### CONSIGNES
(1) D'après le texte sur l'ensemencement des nuages, combien de litres d'eau un Émirien consomme-t-il en moyenne chaque jour ?
(2) Dans le texte sur l'ensemencement des nuages, recopiez le passage allant de "En Arabie saoudite, les" jusqu'à "du beau temps." en substituant "mercure" à "thermomètre".
(3) Veuillez poursuivre le texte sur l'ensemencement des nuages à partir de sa dernière phrase.

Pluie à tout prix : L’ensemencement pluvial au Moyen Orient

Pluie à tout prix : L’ensemencement pluvial au Moyen Orient

Faute de précipitations naturelles, les pays les plus exposés à l’aridité et au réchauffement climatique empruntent des voies artificielles pour abreuver leurs terres. Processus issu de la géo-ingénierie, l’ensemencement des nuages consiste à injecter un produit chimique dans les nuages par le biais d’aéronefs. Cette innovation offre ainsi à ses instigateurs la possibilité de relancer les dés du cours météorologique.

Reverdir les déserts grâce à la technologie, tel est l’objectif des nombreux programmes d’ensemencement des nuages qui se développent au Moyen-Orient.

Depuis la dernière décennie, plus de quatre-vingts projets d’ensemencement des nuages ont été recensés par l’Organisation météorologique mondiale (OMM) à travers le monde, notamment en Asie, en Afrique et à présent au sein du croissant fertile.

Préserver ce statut de fertilité est effectivement une préoccupation majeure.

Alors que l’agriculture représente à elle seule 80 % de la consommation hydrique dans la région MENA d’après la Banque mondiale, l’eau vient à manquer.

En Arabie saoudite, les précipitations sur le long terme sont inférieures à cent millimètres, soit l’un des taux les plus faibles au monde.

Aux Émirats arabes unis, le thermomètre affiche régulièrement la chaleur ardente de 45 °C, justifiant la soif inassouvie des habitants. Un Émirien consomme en moyenne cinq cents litres d’eau par jour, soit le triple de la consommation mondiale.

Attendre un miracle ou le provoquer ? Accordant leur confiance à la géo-ingénierie pour contrôler le ciel, les États du Golfe deviennent peu à peu maîtres de la pluie et du beau temps.

### EXTRAIT DE DONNÉES
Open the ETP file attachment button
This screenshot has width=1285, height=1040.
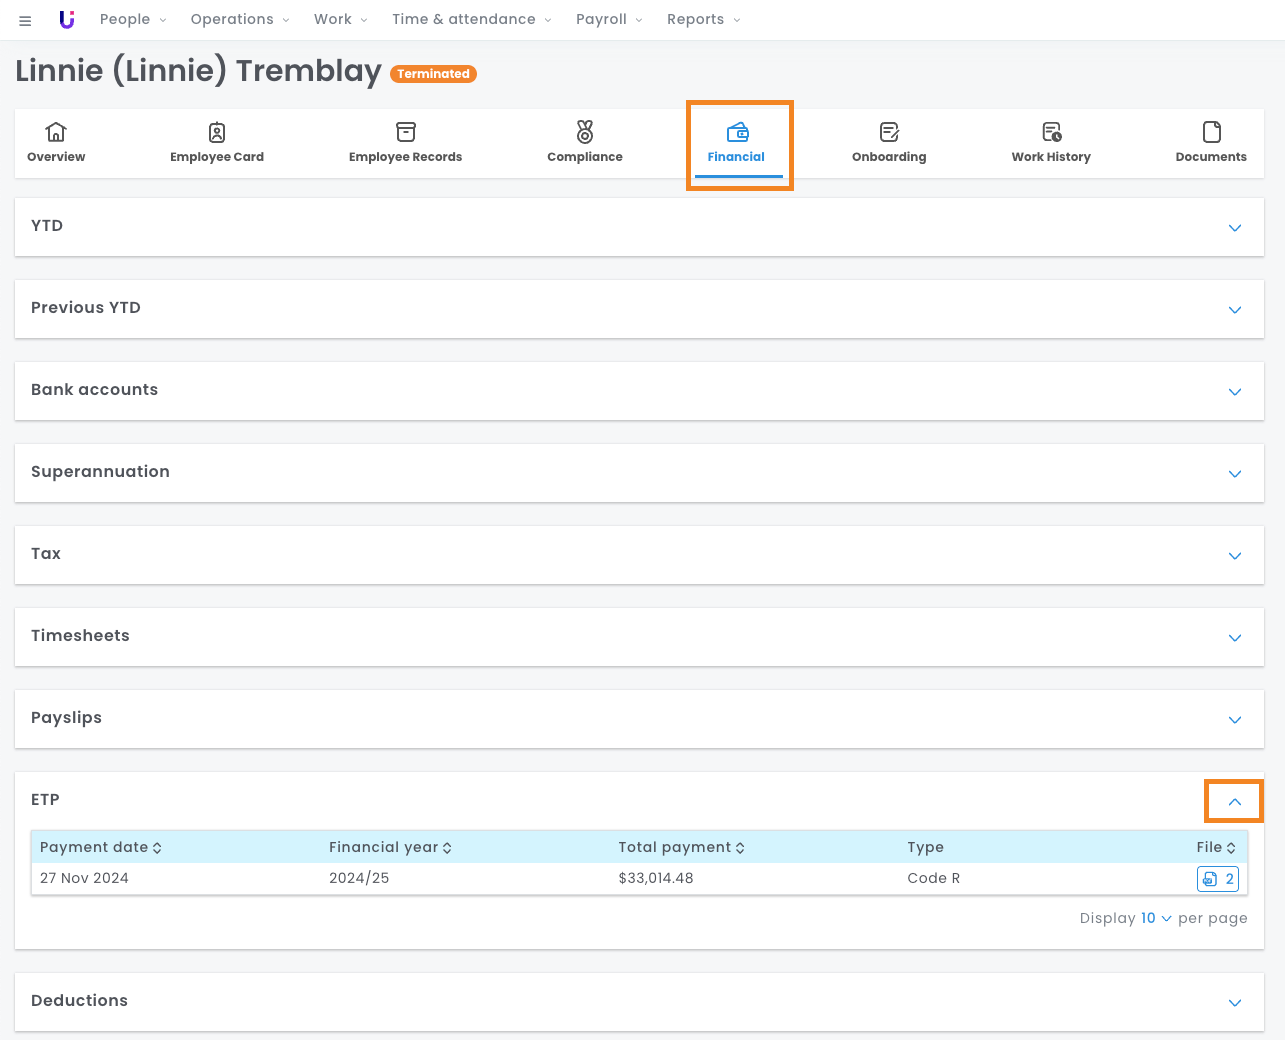click(x=1217, y=879)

### RÉPONSES DANS L'ORDRE
(1) Cinq cents litres par jour.

(2)
En Arabie saoudite, les précipitations sur le long terme sont inférieures à cent millimètres, soit l’un des taux les plus faibles au monde.

Aux Émirats arabes unis, le mercure affiche régulièrement la chaleur ardente de 45 °C, justifiant la soif inassouvie des habitants. Un Émirien consomme en moyenne cinq cents litres d’eau par jour, soit le triple de la consommation mondiale.

Attendre un miracle ou le provoquer ? Accordant leur confiance à la géo-ingénierie pour contrôler le ciel, les États du Golfe deviennent peu à peu maîtres de la pluie et du beau temps.

(3)
Un miracle scientifique : émergence de la pluie artificielle et son arrivée dans la région MENA

Au commencement était la guerre. Les prémices de la pluie artificielle se manifestent dans le cadre militaire de la guerre du Vietnam, lors de l’opération Popeye en 1962. À l’origine de cette découverte, les États-Unis réinvestissent par la suite dans cette méthode pour des desseins agricoles : irriguer les terres de l’Ouest, en Californie et au Nevada.

À partir des années 1960, Israël s’aventure à son tour dans cette entreprise prométhéenne. Tout comme ses proches et lointains voisins de la région MENA GCC, l’État hébreu est sujet à la sécheresse.

Après des premiers essais au nord d’Israël, de nouvelles expérimentations sont menées dans le désert de l’Arabah, qui s’étend du golfe d’Aqaba jusqu'au sud de la frontière jordanienne.

Bien que circonscrites dans le temps, les missions d’ensemencement des nuages ont sensiblement contribué à transformer cette zone aride en un prodige climatique.

En dépit d’une chaleur torride, l'agriculture prospère dans l’Arabah. Selon Noa Zer, directrice du développement des ressources pour le Conseil régional central de l’Arabah, plus de 50% des produits frais du pays y seraient cultivés.

Loin d’avoir la tête dans les nuages, l’Arabie saoudite a elle aussi opté pour la pluie artificielle. Le potentiel saoudien en termes d’exportations agricoles n’est pas à négliger.

Bénéficiant de 173 000 hectares de terres arables - en contraste avec les 27 000 hectares français - le royaume saoudien pourrait, en effet, investir davantage dans le secteur primaire.

Après l'échec d'un plan d'autosuffisance alimentaire en raison du manque de ressources hydriques, le gouvernement a décidé de lancer un programme d’ensemencement pluvial. À l’heure actuelle, le processus a été initié aux abords de Riyadh ainsi qu’au-dessus du plateau rocheux de Nejd, que les avions nationaux survolent pour y libérer de l’iodure d’argent.

Ayman Ben Ghulam, président du Centre national de météorologie, a tenu à préciser que le programme devrait se poursuivre au cours des cinq prochaines années et permettre d'augmenter le taux de précipitation jusqu'à 20%.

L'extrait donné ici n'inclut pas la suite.